After some words between the two men, with Rollem speaking in broken German, Nichterlein gave one last five-minute speech to the soldiers at the fortress. Along with Captain Hamel, Rollem went around the castle grounds, replacing German guards with his own Milorg men. Two Poles condemned to death were freed, and a Norwegian flag was raised, allegedly the same one that was lowered at the fortress in 1940. Nichterlein and his men were transferred to a prisoner-of-war camp in Skien.

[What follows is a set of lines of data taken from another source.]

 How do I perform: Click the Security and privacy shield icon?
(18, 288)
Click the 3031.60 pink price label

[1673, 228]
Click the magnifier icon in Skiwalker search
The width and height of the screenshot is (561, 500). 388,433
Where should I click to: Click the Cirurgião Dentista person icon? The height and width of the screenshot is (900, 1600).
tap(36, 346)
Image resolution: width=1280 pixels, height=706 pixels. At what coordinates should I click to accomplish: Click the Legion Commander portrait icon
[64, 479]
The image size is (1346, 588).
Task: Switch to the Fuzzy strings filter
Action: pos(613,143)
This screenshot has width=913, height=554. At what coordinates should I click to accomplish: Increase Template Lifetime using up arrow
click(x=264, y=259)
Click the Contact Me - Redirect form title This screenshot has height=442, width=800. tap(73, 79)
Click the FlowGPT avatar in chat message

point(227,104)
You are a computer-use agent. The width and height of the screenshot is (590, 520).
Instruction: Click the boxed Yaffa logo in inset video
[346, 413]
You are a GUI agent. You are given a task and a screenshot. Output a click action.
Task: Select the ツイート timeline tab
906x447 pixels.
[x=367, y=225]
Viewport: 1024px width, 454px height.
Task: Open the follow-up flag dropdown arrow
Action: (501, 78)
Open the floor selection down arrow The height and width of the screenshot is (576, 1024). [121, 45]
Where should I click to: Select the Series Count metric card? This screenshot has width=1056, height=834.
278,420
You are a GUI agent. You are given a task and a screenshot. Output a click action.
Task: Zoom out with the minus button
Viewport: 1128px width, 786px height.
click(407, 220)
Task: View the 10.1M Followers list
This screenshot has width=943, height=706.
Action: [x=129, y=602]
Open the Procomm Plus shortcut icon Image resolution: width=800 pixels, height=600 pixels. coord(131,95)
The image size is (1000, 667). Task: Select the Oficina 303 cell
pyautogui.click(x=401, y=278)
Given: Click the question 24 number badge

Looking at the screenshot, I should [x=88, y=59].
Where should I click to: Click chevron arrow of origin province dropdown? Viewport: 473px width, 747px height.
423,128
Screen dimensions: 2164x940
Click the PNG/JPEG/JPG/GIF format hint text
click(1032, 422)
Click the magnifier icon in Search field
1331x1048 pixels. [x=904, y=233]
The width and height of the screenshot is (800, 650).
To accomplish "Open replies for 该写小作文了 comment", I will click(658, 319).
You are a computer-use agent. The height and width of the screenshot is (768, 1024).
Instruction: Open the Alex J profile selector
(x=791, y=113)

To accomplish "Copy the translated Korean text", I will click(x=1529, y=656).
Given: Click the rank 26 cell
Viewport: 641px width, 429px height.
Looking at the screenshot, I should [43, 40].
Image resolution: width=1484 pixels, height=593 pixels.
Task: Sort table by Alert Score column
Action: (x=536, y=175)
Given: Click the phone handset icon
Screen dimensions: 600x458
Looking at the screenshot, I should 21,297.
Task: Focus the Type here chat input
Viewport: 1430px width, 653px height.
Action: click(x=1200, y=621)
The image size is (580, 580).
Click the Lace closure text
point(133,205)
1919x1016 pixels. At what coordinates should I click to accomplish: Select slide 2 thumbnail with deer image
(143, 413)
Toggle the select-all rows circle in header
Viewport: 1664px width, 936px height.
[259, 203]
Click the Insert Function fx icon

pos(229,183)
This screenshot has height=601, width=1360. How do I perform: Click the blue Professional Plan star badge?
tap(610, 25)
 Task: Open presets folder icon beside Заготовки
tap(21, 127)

===Nichterlein's imprisonment===
Josef Nichterlein had been a renowned pianist before his involvement in the war, playing in venues all across Europe, such as in Paris, Madrid, and Royal Albert Hall in London. While imprisoned in Skien he kept in contact with Albert Schweitzer, a personal friend who he had toured with on piano with Schweitzer playing organ. The Norwegian guards were quite fond of Nichterlein and many asked him to sign the famous liberation photograph. Nichterlein agreed, but said of the photo, "I hope nobody thinks that I brought my hand up for a Hitler salute in the picture—because that man I have loathed all my life." Nichterlein was sent back to Germany in June 1947, but died only a month later and never saw his wife and children again.

==Postwar years==
Rollem continued his military career after the war ended, spending a year at the Norwegian Military Academy in 1946 and the next year becoming a rittmester in Kavaleriet and an office manager for Forsvarsstaben at Akershus Fortress, where he gathered intelligence for the military. At the same time, he also worked as a manager at the Granli logging company in Kongsvinger until 1949. In 1951 he began studies at the Royal Swedish Army Staff College in Stockholm. He was promoted to lieutenant colonel in 1956 and served as a chief of staff for Kavaleriet's ordnance personnel. In 1960 he once again attended military school, this time at the Military University College (Forsvarets høgskole), and in 1962 he was promoted to oberst and commander for NATO's Allied Forces Northern Europe in Kolsås. From 1971 until his retirement in 1980 Rollem was head of the Directorate of Public Roads' military branch.

Terje Rollem was married to Ellen Marie (“Nusse”) Hansen (18.10.1919–5.11.1995) on 9 June 1944, the same year he adopted Rollem as his surname and dropped his middle name. They were divorced in 1978, after which Rollem lived with his partner Liv Sjetne. After his retirement in 1980, Rollem lived in Lillehammer and maintained his keen interest in the military. He died on 4 April 1993, outlived by his partner Sjetne, and was buried in Lillehammer. In 1995, on the 50th anniversary of Norway's liberation, a postage stamp was issued in Rollem's honor. Rollem was a recipient of the Defence Medal 1940–1945 with a rosette to indicate his further role in the Norwegian resistance after the initial fight against Germany.